Revisiting the Past

Here is a blog I wrote in September 2007. Thanks Heather for saving this little gem 😇

“I wanted my friend to write a blog on himself affirming why
he will be a success. I don’t know if he’ll do it because he doesn’t want to look like he was bragging. I told him it’s not bragging – by writing positive comments about yourself you are sending affirmations to your brain – reprogramming it – to actually believe what you are saying.

Why oh why do we find it so easy to put ourselves down? Why do we always say “I can’t” rather than “I can”? We’re our own worse enemies, aren’t we? We create problems before there are any because we’re always thinking “what if?” So why worry until it happens? We need to start telling ourselves we can do things, to be confident in our abilities. Because if we do then the universe will take note – things will start to change. 

Our own confidence can make a huge change to everything we do.”

Reprogramming Thoughts…


I have learned behaviour from childhood where I can over analyse everything, worrying over the smallest thing.
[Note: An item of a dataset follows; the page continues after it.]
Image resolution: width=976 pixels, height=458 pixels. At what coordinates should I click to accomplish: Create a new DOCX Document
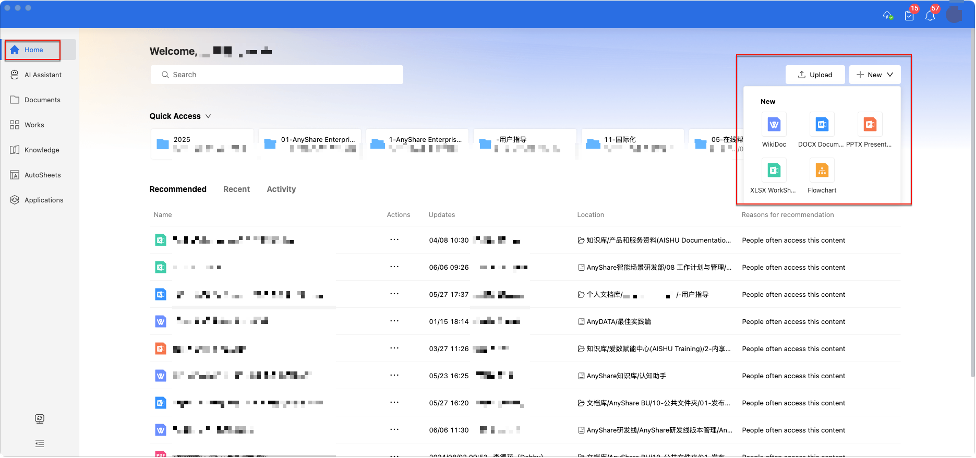[821, 125]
That’s why I love mindfulness. Now if someone says something where I automatically go into panic mode I know I can think “it’s just my thoughts”, and everyone’s thoughts create their own realities.
If you observe your thoughts while being mindful you notice they are mainly negative. I used to panic just seeing a bill arrive in the post, even though I had enough money in the bank to pay for it. Now I pay most of my bills by direct debit.

We are so good at thinking the worse. I know I did. If I was invited to a party I wouldn’t think “great, an opportunity to meet new people”, I’d instead think “argh, new people. I won’t know what to say and people might think I’m stupid!”
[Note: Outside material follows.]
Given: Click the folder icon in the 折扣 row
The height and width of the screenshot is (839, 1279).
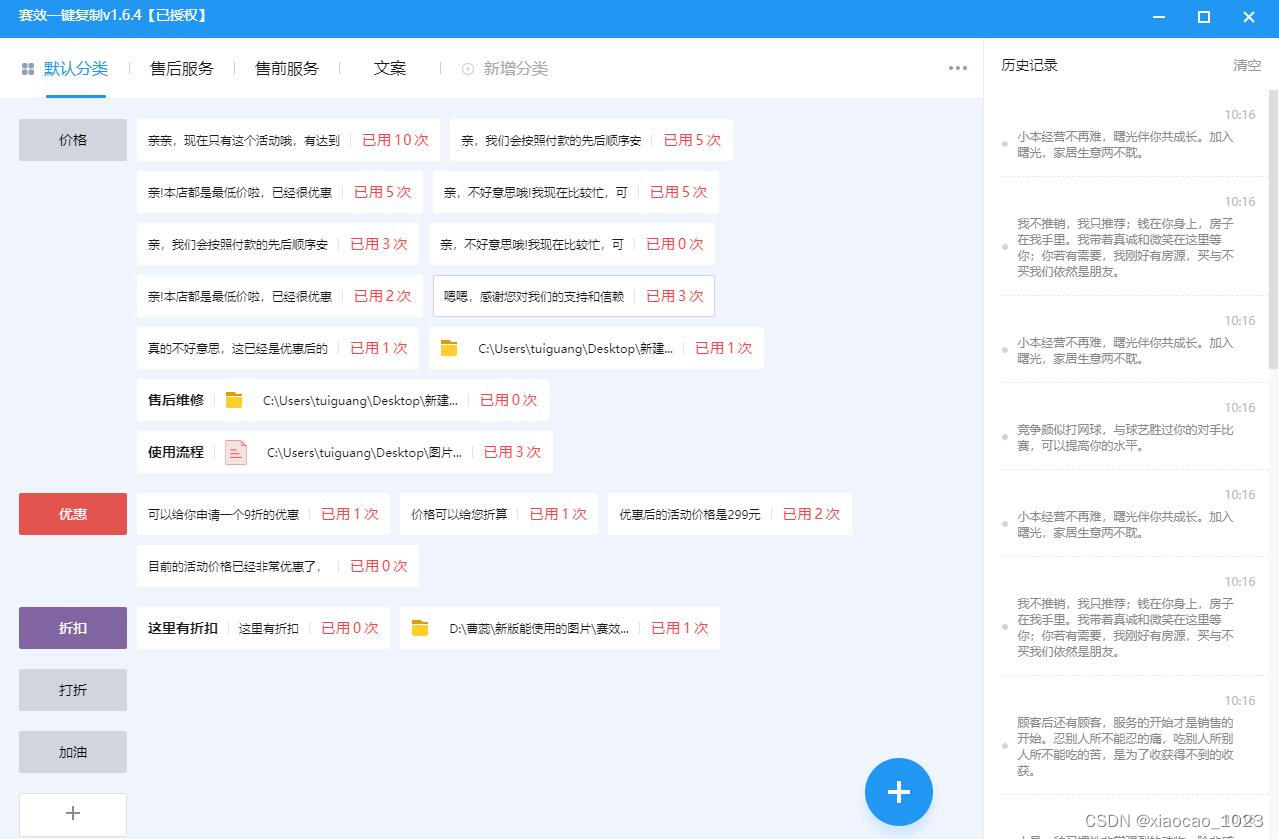Looking at the screenshot, I should (x=420, y=628).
The same goes for body image. We are bombarded by social media how we should look, how thin we should be, how much cellulite we should have. And before social media, there were magazines telling us the same. The unachievable body that you always try to attain.
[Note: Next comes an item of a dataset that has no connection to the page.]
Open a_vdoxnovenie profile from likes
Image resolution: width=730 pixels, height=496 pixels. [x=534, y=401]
I am a mother, and carer to my youngest son who has learning difficulties. I used to feel guilty, even though my time was taken up, because the media makes out that you’re only a real woman if you have a career. So I felt that being a carer and homemaker, I wasn’t pursuing a career. I was letting the family down because we were living off carers allowance and my husband’s wage. We had the odd holiday here and there – but not every year, and when our latest car broke we made the choice not to replace it as we couldn’t afford to.

 It’s easy to compare yourself to others, but that doesn’t make you happy. Everyone has their own idea of what makes them happy.

Yes, a car would be nice. I could visit different parks and woodlands at the weekend with the dogs. But my local one will suffice. Holidays are great, but we can still do day trips. Besides, who doesn’t like an afternoon in the garden when it’s sunny for an impromptu BBQ?! I feel I am lucky because I was able to raise my children, whereas some mother’s would love to have been stay at home moms but were forced into work for the money, and possibly felt guilty too.

I treat my thoughts as if it is a conversation with a friend. If I think to myself “huh, I washed up last night and everyone has eaten snacks since and left me more washing this morning,” I first think, “it’s just a thought”. Then I will look at the thought as if I’m chatting with a friend. And I’ll say back, “well you could calmly point out to everyone that you’d really appreciate if they tidied up after themselves in the evening.” Then I would say that for that morning you could wash up. It would take 5 minutes and you could practice mindfulness while doing it. I would explain that nobody in the house would realise they were being rude leaving their dirty dishes and pots, that it wasn’t a personal attack.

And from that I would see that reality. That my family loves me and weren’t out to ruin my day by leaving just a few dirty items. Everyone has their own reality, they imagine each others points of view differently. And with this example I can tackle any subject rationally.

If someone was in a bad mood, well I used to take it personally and become very defensive. My mood would lower and either I’d spend the day feeling I was rubbish at doing something or I’d think of all the things that person did that annoyed me. And all the things they did a year ago that annoyed me. Dragging up old arguments, etc. Now if someone is feeling grumpy, I leave them to their bad mood. I can rationalise it’s not personally aimed at me, and by leaving them alone, or refusing to be sucked into an argument, they will soon return to a happier way of being. And if there’s a problem we can discuss it rationally, once they are calm and everyone is level headed.

Everything is so much easier once you’re mindful, and you find you judge yourself and others far less. You realise you’re not in a competition with the rest of the world. It’s just you. Right here. Right now.